ABOUT THE BOOK
Under the Staircase is a biography of Fatollah Ferdowsi, a remarkable man who was executed by the Islamic Republic of Iran on the morning of January 4, 1982. His only crime was his belief. He was a member of the Baha’i Faith, a persecuted minority in Iran. The regime gave him a choice: “Recant your faith and go free, or you will die.” Fatollah remained steadfast. He chose faith over life—the eternal over the ephemeral.
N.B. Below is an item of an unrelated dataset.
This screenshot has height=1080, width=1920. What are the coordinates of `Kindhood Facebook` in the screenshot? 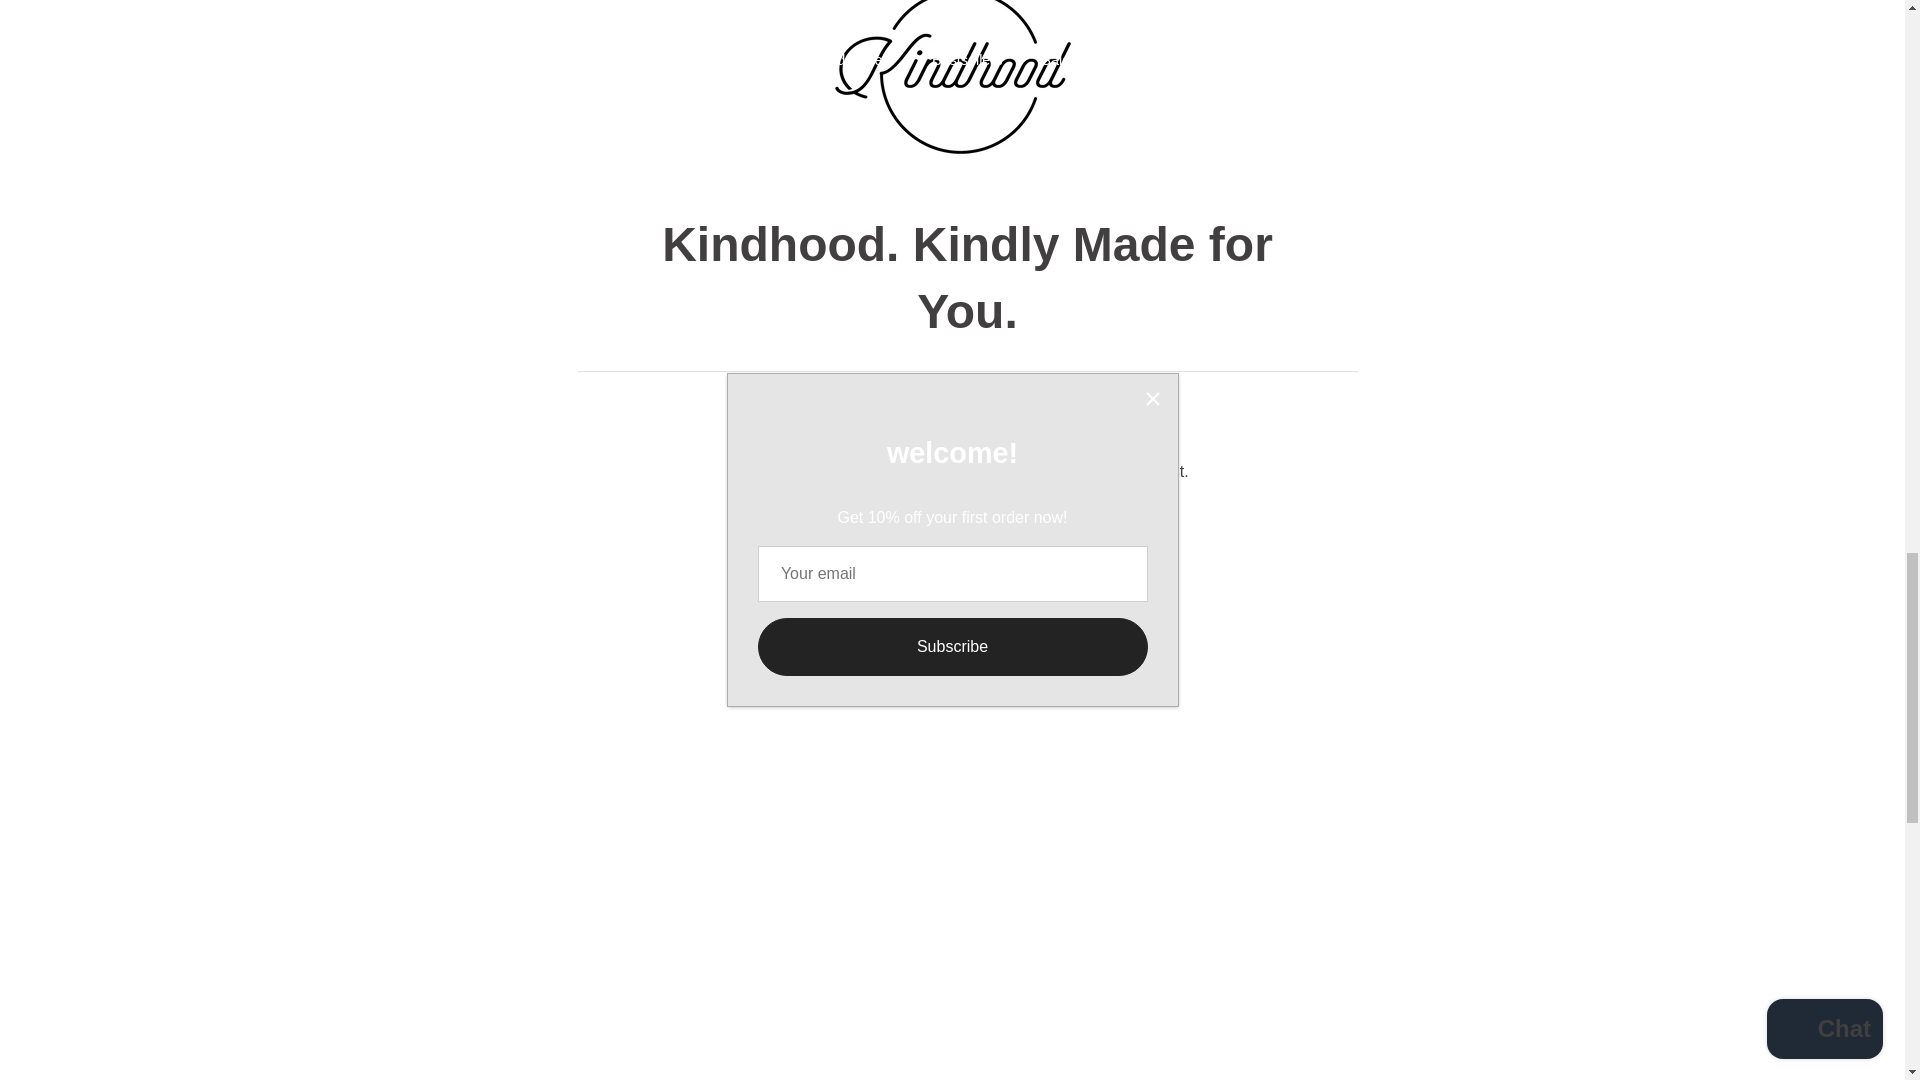 It's located at (955, 520).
Under the Staircase is more than a story of the unjust killing of an innocent man. It is much more than that. It is the spiritual triumph of a man over the awesome power of the state. The Islamic Republic imprisoned and tortured Fatollah. They tried to force him to utter the words, “I reject the Baha’i Faith and agree to become a Muslim.” His response was a knowing smile. The Islamic Republic seized his assets and belongings, and promised their return if Fatollah would simply recant his faith. His response was a nonchalant shrug. “My faith can’t be bought.” The Islamic Republic condemned him to death unless he signed a piece of paper that said, “I renounce my faith.” Fatollah’s response was “Never!” So, the Islamic Republic crushed Fatollah’s body, but could not vanquish his soul.
Fatollah Ferdowsi’s journey to martyrdom is meticulously narrated by his youngest son, Farsheed. His preparation for writing Under the Staircase started in the mid-1980s, a few years after his father’s execution. Farsheed felt a burning desire to write a book about his father’s life. He began to collect and read articles, letters, memoirs, and books about the persecution of the Baha’is in Iran in general, and the events related to his father’s life in particular.
To comprehend the powerful force that drove Fatollah Ferdowsi throughout his eventful life, one needs to understand the Baha’i Faith. His life story is deeply intertwined with his religion. A number of chapters in Under the Staircase are devoted to the history, teachings, and administrative structure of the Baha’i Faith in order to provide the proper framework for Fatollah’s story. Likewise, a basic history of Iran during the second half of the nineteenth century to the present, and the convulsion of the Islamic Revolution are presented for context.
Under the Staircase is, in a larger sense, the story of the entire community of Iran’s Baha’is, who have endured more than a century and a half of severe persecution, and who have responded to their predicament with determination to do whatever they can, in the face of unrelenting indignities and injustice, to preserve their identity and to work for the good of their country. Under the Staircase is a story from Iran. Yet it is not merely an Iranian story. In it, there are lessons for both the oppressors and the oppressed across the world.